La ley de consumo sostenible que hoy martes se presenta en el Consejo de Ministros amplía la prohibición que ya existe de usar ‘bots’ para adquirir entradas y pretende prohibir que la reventa incremente el precio de las entradas a conciertos o espectáculos.
En España, es ilegal revender entradas en la calle (como hacen los denominados reventas en algunos espectáculos, como fútbol o toros), pero no así hacerlo de forma online. Sin embargo, no es lo mismo que un particular revenda la entrada a un espectáculo al que no puede acudir (y normalmente a un precio similar) que las prácticas abusivas realizadas por empresas que busca un claro beneficio económico.
De hecho, ya está prohibida la utilización de bots para adquirir entradas de espectáculos culturales y posteriormente revenderlas, tal y como recoge la ley de Competencia Desleal: “Debe prohibirse a los comerciantes que revendan a los consumidores entradas de espectáculos culturales y deportivos que hayan adquirido empleando programas como bots que les permitan comprar un número de entradas que exceda los límites técnicos impuestos por el vendedor primario de las entradas o sortear cualquier otro medio técnico empleado por el vendedor primario para garantizar la accesibilidad de las entradas a todos los individuos”.

* **Información registrada**:
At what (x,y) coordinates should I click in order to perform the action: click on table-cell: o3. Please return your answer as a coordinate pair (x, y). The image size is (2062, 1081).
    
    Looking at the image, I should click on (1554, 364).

* **Problema 1**: Según el fragmento sobre la reventa de entradas, ¿qué ley prohíbe ya usar bots para adquirir entradas de espectáculos culturales y revenderlas después?
* **Problema 2**: Por favor, reescribe del fragmento sobre la reventa de entradas todo lo que va desde "En España, es" hasta "claro beneficio económico.", sustituyendo "particular" por "aficionado".
* **Problema 3**: Traduce al inglés esta oración del fragmento sobre la reventa de entradas: "En España, es ilegal revender entradas en la calle (como hacen los denominados reventas en algunos espectáculos, como fútbol o toros), pero no así hacerlo de forma online."
El listado no hace falta para ninguna tarea.

* **Resultado del ejercicio 1**: La ley de Competencia Desleal.

* **Resultado del ejercicio 2**:
En España, es ilegal revender entradas en la calle (como hacen los denominados reventas en algunos espectáculos, como fútbol o toros), pero no así hacerlo de forma online. Sin embargo, no es lo mismo que un aficionado revenda la entrada a un espectáculo al que no puede acudir (y normalmente a un precio similar) que las prácticas abusivas realizadas por empresas que busca un claro beneficio económico.

* **Resultado del ejercicio 3**: In Spain, it is illegal to resell tickets on the street (as the so-called scalpers do at some events, such as soccer or bullfights), but it is not illegal to do so online.